**読解用の抜粋:**
|---|
また、C光源下での反射光の色味がa値−2〜2、b値−3〜3、380nm〜780nmの範囲内での反射率の最小値と最大値の比0.5〜0.99であることで、反射光の色味がニュートラルとなり、好ましい。またC光源下での透過光のb値が0〜3とすることで、表示装置に適用した際の白表示の黄色味が低減され、好ましい。
また、面光源上と反射防止層の間に120μm×40μmの格子を挿入してフィルム上で輝度分布を測定した際の輝度分布の標準偏差が20以下であると、高精細パネルに本発明のフィルムを適用したときのギラツキが低減され、好ましい。
【0217】
反射防止層は、その光学特性として、鏡面反射率2.5%以下、透過率90%以上、60度光沢度70%以下とすることで、外光の反射を抑制でき、視認性が向上するため好ましい。特に鏡面反射率は1%以下がより好ましく、0.5%以下であることが最も好ましい。ヘイズ20%〜50%、内部ヘイズ/全ヘイズ値(比)が0.3〜1、光散乱層までのヘイズ値から低屈折率層を形成後のヘイズ値の低減が15%以内、くし幅0.5mmにおける透過像鮮明度20%〜50%、垂直透過光/垂直から2度傾斜方向の透過率比が1.5〜5.0とすることで、高精細LCDパネル上でのギラツキ防止、文字等のボケの低減が達成され、好ましい。
|---|
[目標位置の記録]

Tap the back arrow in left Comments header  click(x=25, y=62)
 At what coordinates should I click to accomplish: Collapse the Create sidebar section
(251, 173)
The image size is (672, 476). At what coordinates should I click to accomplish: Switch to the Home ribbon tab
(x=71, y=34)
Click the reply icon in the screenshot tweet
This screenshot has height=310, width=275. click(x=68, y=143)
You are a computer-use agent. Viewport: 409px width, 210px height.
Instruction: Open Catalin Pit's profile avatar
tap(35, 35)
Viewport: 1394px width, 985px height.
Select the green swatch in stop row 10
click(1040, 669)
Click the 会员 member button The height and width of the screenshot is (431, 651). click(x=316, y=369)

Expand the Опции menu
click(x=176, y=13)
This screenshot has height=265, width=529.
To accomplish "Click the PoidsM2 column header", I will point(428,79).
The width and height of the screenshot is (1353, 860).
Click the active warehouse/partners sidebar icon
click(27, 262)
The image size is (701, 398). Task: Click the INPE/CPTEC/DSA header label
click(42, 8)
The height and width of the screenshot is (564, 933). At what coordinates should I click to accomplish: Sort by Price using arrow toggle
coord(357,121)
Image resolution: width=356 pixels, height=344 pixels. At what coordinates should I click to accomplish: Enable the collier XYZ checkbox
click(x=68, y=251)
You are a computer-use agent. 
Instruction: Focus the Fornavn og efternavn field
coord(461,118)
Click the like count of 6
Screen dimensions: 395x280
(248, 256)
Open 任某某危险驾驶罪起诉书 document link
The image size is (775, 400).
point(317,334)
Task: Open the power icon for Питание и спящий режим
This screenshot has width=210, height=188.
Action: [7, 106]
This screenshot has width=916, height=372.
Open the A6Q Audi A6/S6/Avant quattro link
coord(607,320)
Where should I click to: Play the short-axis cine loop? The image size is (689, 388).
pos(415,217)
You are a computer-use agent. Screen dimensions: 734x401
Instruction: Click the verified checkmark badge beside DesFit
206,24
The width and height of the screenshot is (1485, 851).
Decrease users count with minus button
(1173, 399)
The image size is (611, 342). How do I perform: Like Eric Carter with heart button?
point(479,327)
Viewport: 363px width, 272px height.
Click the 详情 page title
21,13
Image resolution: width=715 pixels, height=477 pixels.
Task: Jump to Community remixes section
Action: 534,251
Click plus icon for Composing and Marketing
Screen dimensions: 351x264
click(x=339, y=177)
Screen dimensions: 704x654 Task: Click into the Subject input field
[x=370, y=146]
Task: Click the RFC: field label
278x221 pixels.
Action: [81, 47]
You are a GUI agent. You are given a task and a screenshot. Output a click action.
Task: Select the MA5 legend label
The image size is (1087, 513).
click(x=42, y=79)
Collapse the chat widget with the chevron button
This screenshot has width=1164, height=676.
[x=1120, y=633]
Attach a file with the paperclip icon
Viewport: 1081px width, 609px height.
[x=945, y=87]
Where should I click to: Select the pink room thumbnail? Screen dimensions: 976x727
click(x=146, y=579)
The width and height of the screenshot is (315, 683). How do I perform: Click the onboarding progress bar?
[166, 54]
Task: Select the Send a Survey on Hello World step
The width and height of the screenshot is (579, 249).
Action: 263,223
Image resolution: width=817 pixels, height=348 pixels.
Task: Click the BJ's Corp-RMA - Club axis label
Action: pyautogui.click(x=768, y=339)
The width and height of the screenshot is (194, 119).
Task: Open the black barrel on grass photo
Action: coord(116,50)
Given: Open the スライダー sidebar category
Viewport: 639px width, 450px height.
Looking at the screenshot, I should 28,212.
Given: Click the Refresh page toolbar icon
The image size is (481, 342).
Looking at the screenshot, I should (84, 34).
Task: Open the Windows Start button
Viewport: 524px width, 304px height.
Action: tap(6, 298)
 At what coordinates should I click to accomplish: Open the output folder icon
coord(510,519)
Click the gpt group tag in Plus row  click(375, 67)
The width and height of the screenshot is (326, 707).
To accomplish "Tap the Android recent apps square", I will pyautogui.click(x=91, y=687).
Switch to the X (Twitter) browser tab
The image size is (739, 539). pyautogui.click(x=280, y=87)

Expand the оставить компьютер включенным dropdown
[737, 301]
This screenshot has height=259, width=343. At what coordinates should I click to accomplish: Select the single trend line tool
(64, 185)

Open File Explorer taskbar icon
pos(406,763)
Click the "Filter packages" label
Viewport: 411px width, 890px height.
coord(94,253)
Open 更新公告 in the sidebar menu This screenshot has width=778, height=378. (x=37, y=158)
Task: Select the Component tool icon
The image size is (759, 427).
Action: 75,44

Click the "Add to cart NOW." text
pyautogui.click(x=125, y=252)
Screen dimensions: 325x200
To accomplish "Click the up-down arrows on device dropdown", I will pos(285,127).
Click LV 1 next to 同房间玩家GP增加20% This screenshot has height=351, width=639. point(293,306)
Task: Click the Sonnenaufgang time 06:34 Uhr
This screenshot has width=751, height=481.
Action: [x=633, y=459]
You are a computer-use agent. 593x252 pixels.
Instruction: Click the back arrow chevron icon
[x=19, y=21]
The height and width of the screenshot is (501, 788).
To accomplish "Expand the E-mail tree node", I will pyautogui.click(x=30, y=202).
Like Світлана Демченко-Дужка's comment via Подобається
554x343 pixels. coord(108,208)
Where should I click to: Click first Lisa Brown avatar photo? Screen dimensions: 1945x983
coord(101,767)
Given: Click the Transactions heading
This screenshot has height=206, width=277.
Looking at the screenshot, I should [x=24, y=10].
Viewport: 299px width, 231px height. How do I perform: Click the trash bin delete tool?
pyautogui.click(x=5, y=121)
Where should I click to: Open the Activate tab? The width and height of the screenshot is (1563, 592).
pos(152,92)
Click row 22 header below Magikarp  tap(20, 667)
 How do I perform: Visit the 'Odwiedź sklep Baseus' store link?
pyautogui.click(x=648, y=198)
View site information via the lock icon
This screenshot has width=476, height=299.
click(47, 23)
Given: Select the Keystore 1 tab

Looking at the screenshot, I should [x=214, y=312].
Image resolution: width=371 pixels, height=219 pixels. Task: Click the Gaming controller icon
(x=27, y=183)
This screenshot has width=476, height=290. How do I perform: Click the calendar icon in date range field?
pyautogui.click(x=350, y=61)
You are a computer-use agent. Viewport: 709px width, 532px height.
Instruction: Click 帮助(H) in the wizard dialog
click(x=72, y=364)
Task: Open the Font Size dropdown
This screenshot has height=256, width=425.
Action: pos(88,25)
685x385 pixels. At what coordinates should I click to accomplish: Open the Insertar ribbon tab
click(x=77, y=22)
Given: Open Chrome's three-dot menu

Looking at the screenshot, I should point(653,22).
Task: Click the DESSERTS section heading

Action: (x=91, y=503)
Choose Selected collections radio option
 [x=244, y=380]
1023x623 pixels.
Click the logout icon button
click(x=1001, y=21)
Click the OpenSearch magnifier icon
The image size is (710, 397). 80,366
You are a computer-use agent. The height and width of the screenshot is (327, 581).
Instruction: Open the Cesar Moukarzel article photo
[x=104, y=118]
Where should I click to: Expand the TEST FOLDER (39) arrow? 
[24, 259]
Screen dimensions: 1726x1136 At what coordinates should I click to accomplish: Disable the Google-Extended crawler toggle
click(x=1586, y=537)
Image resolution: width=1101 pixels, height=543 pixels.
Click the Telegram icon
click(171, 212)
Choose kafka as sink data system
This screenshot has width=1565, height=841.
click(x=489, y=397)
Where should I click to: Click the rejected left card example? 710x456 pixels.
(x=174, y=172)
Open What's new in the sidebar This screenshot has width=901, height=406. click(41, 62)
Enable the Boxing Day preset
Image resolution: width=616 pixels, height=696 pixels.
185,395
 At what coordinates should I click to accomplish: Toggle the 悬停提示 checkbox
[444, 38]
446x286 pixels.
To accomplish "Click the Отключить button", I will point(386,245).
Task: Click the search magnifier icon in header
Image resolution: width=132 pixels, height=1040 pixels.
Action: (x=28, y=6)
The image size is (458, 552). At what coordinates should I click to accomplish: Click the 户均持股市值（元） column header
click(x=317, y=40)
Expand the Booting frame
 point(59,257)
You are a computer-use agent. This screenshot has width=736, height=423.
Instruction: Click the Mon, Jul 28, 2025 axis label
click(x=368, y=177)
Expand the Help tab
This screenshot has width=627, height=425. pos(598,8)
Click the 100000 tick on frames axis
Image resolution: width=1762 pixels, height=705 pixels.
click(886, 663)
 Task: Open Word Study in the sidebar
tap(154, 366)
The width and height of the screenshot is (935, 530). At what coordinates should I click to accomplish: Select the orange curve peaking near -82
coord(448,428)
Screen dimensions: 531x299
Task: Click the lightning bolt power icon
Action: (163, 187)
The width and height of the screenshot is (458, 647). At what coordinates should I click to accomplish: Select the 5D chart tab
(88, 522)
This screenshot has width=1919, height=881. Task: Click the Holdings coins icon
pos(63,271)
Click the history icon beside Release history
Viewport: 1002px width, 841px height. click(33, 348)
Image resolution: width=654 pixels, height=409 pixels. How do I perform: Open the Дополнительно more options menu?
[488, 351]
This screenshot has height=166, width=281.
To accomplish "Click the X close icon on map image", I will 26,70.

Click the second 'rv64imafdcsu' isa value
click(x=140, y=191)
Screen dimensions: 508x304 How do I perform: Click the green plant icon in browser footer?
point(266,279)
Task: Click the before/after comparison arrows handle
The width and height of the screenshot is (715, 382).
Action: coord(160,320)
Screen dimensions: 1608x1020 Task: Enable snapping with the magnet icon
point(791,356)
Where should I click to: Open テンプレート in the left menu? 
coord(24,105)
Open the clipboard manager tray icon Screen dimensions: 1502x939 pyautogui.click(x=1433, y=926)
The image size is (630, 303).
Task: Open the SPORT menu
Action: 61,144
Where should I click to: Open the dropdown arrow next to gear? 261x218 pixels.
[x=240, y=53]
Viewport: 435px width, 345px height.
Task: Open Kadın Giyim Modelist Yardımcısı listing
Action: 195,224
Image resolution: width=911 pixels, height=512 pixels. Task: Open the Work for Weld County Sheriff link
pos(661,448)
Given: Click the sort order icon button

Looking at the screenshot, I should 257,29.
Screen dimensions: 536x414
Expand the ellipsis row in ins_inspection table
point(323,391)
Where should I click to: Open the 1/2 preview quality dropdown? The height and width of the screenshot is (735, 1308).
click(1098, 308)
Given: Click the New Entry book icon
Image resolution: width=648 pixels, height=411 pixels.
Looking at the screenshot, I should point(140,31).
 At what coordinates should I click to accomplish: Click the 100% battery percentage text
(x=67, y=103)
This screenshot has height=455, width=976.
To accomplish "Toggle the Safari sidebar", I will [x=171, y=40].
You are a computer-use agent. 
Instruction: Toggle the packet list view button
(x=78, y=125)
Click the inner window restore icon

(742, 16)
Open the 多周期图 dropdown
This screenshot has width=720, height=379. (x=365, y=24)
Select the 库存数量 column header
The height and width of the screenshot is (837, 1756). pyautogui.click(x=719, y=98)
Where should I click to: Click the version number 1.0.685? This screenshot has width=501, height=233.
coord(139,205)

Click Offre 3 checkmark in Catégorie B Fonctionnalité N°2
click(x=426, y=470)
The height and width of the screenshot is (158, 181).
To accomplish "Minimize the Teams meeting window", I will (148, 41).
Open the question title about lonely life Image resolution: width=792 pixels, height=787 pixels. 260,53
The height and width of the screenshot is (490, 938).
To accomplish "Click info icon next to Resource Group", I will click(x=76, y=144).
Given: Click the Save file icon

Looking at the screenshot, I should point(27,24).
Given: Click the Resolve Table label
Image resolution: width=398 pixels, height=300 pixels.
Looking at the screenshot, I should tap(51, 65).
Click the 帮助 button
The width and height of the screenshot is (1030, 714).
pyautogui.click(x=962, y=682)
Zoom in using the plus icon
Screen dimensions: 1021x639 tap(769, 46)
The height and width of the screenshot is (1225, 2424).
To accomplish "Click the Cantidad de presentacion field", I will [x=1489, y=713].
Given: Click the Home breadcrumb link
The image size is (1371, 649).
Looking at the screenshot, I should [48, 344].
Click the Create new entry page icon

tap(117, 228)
|---|
**次の作業:**
1) 反射防止層に関する抜粋のうち、「また、面光源上と反射防止層の」から「の低減が達成され、好ましい。」までのすべてを、一字一句変えずにもう一度書き出してください。
2) 反射防止層に関する抜粋について、示されている最後の文の次から続きを書くこと。

**各作業の解答:**
1)
また、面光源上と反射防止層の間に120μm×40μmの格子を挿入してフィルム上で輝度分布を測定した際の輝度分布の標準偏差が20以下であると、高精細パネルに本発明のフィルムを適用したときのギラツキが低減され、好ましい。
【0217】
反射防止層は、その光学特性として、鏡面反射率2.5%以下、透過率90%以上、60度光沢度70%以下とすることで、外光の反射を抑制でき、視認性が向上するため好ましい。特に鏡面反射率は1%以下がより好ましく、0.5%以下であることが最も好ましい。ヘイズ20%〜50%、内部ヘイズ/全ヘイズ値(比)が0.3〜1、光散乱層までのヘイズ値から低屈折率層を形成後のヘイズ値の低減が15%以内、くし幅0.5mmにおける透過像鮮明度20%〜50%、垂直透過光/垂直から2度傾斜方向の透過率比が1.5〜5.0とすることで、高精細LCDパネル上でのギラツキ防止、文字等のボケの低減が達成され、好ましい。

2)
【0218】
(低屈折率層)
反射防止層の低屈折率層の屈折率は、1.20〜1.49が好ましく、より好ましくは1.30〜1.44の範囲にある。さらに、低屈折率層は下記数式を満たすことが低反射率化の点で好ましい。
(m/4)λ×0.7<n1d1<(m/4)λ×1.3
式中、mは正の奇数であり、n1は低屈折率層の屈折率であり、そして、d1は低屈折率層の膜厚(nm)である。また、λは波長であり、500nm〜550nmの範囲の値である。
【0219】
低屈折率層を形成する素材について以下に説明する。
低屈折率層には、低屈折率バインダーとして、含フッ素ポリマーを含むことが好ましい。フッ素ポリマーとしては動摩擦係数0.03〜0.20、水に対する接触角90°〜120°、純水の滑落角が70°以下の熱または電離放射線により架橋する含フッ素ポリマーが好ましい。反射防止層を画像表示装置に装着した時、市販の接着テープとの剥離力が低いほどシールやメモを貼り付けた後に剥がれ易くなり好ましく、500gf以下が好ましく、300gf以下がより好ましく、100gf以下が最も好ましい。また、微小硬度計で測定した表面硬度が高いほど、傷がつき難く、0.3GPa以上が好ましく、0.5GPa以上がより好ましい。
【0220】
低屈折率層に用いられる含フッ素ポリマーとしてはパーフルオロアルキル基含有シラン化合物(例えば(ヘプタデカフルオロ−1、1、2、2−テトラヒドロデシル)トリエトキシシラン)の加水分解、脱水縮合物の他、含フッ素モノマー単位と架橋反応性付与のための構成単位を構成成分とする含フッ素共重合体が挙げられる。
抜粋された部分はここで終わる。